Index Terms— Direct Torque Control (DTC), Multi Level Inverter, Induction Motor Drives, Sector Advancement Technique (SAT). 

Since its introduction, direct torque control (DTC) has become a powerful control scheme for the control of induction motor (IM) drives. The standard DTC scheme uses hysteresis comparators for the control of both stator flux magnitude and electromagnetic torque. This control structure ideally keeps both controlled parameters within the hysteresis bands and results in a non constant switching frequency. One of the methods that have been used by one major manufacturer in multilevel inverters is direct torque control (DTC), which is recognized today as a high-performance control strategy for ac drives. Several authors have addressed the problem of improving the behaviour of DTC ac motors, particularly by reducing the torque ripple. However, when the DTC scheme is used in a discrete implementation, both torque and flux exceed the bands imposed by the hysteresis comparators, due to the fixed sampling frequency. It is possible for the discrete scheme to operate as an analogy one if the hysteresis bounds are chosen to be sufficiently large. On the contrary, when the width of the bands is comparable to the maximum torque and flux variations during one sampling period, the excursions will be relatively large, partly due to the time delay that is caused by the data processing. Therefore, the sampling period is an important factor determining the control performance and switching frequency.
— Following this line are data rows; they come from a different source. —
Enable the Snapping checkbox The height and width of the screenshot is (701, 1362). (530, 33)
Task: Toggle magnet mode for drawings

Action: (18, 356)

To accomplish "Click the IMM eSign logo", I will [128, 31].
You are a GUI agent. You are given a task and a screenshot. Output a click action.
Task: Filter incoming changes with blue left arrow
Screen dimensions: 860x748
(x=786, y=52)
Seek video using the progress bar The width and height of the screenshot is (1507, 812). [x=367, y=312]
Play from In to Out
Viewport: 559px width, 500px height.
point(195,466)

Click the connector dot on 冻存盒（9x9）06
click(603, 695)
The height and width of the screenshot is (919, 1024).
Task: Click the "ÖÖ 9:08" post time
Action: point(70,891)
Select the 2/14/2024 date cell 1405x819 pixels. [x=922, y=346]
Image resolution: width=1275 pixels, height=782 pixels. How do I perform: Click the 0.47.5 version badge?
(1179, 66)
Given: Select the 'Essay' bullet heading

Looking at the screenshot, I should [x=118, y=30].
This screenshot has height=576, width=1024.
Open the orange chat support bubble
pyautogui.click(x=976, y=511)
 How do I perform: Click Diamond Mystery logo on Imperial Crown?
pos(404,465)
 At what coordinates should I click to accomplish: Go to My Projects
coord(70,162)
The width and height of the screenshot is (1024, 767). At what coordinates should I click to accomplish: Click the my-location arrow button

   To improve the performance of control operation, different approaches have been proposed: improving the lookup table; varying the hysteresis bandwidth of the torque controller; and using flux, torque, and speed observers. Although these approaches are well suitable for the classical two-level inverter, their extension to a greater number of levels is not easy. Throughout this paper, a theoretical background is used to design a simple and practical strategy that is compatible with hybrid cascaded H-bridge multilevel inverter. It allows not only controlling the electromagnetic state of the motor with improved performance (minimization of the torque ripple) but also reducing flux and current distortion caused by flux position sector change.
To improve the flux waveform, ripple free torque, dynamics and efficiency of the drive and to enhance the quality of stator currents in the motor. Sector Advancing Technique (SAT) is employed for reducing the response time of the drive to given torque command.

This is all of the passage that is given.